In a similar exchange at the Cleveland Museum of Art, in Cleveland, OH, I asked
another visitor the same question. When asked what specific actions or gestures he used
to manipulate the Collection Wall, the 40-foot MicroTile touch-screen that is the
centerpiece of Gallery One,23 this man replied, “I crossed through different regions and
different types of art. I particularly paid attention to the coins. The gold coins and also the
porcelains.” After spending nearly fifteen minutes browsing through digital images of
artworks on the screen using touch and swiping motions, this visitor saw himself as
primarily engaging with the content displayed, not the interface itself. His response also
suggests that what he encountered was the artworks themselves, not digital
representations or images of the artworks.

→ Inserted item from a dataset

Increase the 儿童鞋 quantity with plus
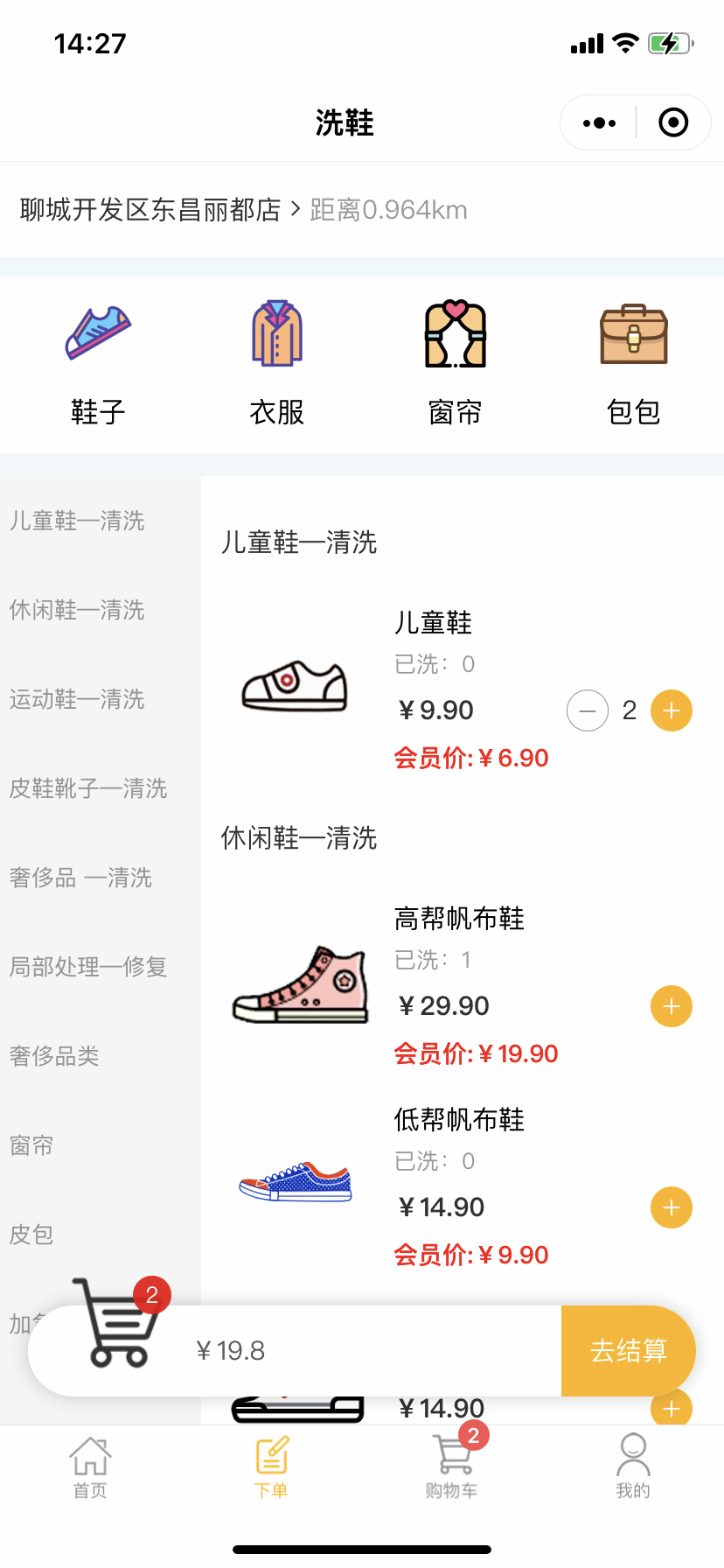The image size is (724, 1568). [x=672, y=710]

Both of these exchanges exemplify how the majority of museum visitors spoke
about their experiences using these touchscreen interfaces. Interaction with these
interfaces requires gesture, motion, and sensory engagement, a physical relationship with
the screen itself in order to manipulate the digital images displayed therein. Yet, when
asked what specific actions or motions they used in order to interact with the
touchscreens, the majority of interviewees focused their answers and narratives around
the content displayed by the touchscreens rather than on their individual physical
interactions with the touchscreens themselves. A number of interviewees went on to
cursorily describe those actions, but only when pressed further. At the National Archives
Museum, interviewees routinely answered by describing what topics they had focused on,
23
Refer to Chapter 2 for description of the Collection Wall, software, and display.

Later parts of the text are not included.